In a short article it is not possible to do justice to the issues raised by these three kinds of complexity. My limited aim is to problematize the view that the moral protests against ‘Operation Protective Edge’ have contributed to the return of antisemitism.

In the spirit of The Critique as a philosophical website, I shall focus on conceptual questions, especially the concept of antisemitism. However, as the three kinds of complexity that I have mentioned are interconnected, I shall bring certain factual or empirical questions into the discussion and I shall close with some critical observations about the historical frame that the very word ‘antisemitism’ suggests.

II. Perception and reality

The Guardian article that I have cited (which is representative of much of the reporting on this subject in a variety of mainstream media) begins by giving instances where European protest against Israel’s actions in Gaza has taken an antisemitic form. After quoting a number of sources who express alarm at this “anti-Jewish backlash”, the article comments: “Studies suggest that antisemitism may indeed be mounting”. This claim is supported by a survey conducted in 2012, two years prior to ‘Operation Protective Edge’, by the European Union Agency for Fundamental Rights (FRA).[5] But what exactly does this survey show?

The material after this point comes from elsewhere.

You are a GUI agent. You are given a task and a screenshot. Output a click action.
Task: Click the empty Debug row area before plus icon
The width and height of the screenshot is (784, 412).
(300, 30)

The FRA report presents the results of an open online survey of 5,847 people in eight European Union (EU) countries where about 90% of the estimated Jewish population in the EU live: Belgium, France, Germany, Hungary, Italy, Latvia, Sweden and the United Kingdom (UK). The survey was open to individuals 16 years or older who live in the selected countries and who identify as Jewish. For the most part, the questionnaire was quantitative, though at the end respondents could add comments in their own words.

The picture that emerges from this survey is certainly troubling. “Two thirds of the respondents (66%) consider antisemitism to be ‘a very big’ or ‘a fairly big problem’ in the country where they live” (p. 15). 76% “consider that antisemitism has worsened over the past five years in the country where they live” (p. 16). Overall, 75% “consider antisemitism online as a problem today in the country where they live” (p. 19), while 73% “perceive that antisemitism online has increased over the last five years” (p. 20). 59% “feel that antisemitism in the media is ‘a very big’ or ‘a fairly big problem’, while 54% say the same about expressions of hostility towards Jews in the street and other public places” (p. 19). 46% “worry about becoming a victim of an antisemitic verbal insult or harassment in the next 12 months, while one third (33%) worry about being physically attacked in that same period” (p. 32).

The picture that emerges is troubling because it shows that many Jews in Europe are not living with the peace of mind and sense of security that every ethnic and religious group ought to enjoy. It is troubling also because there is bound to be some basis in reality for this state of affairs. Nor is this news: no one with a sense of history can doubt that the well of antisemitism runs deep in Europe and only the naïve will think that the well has run dry.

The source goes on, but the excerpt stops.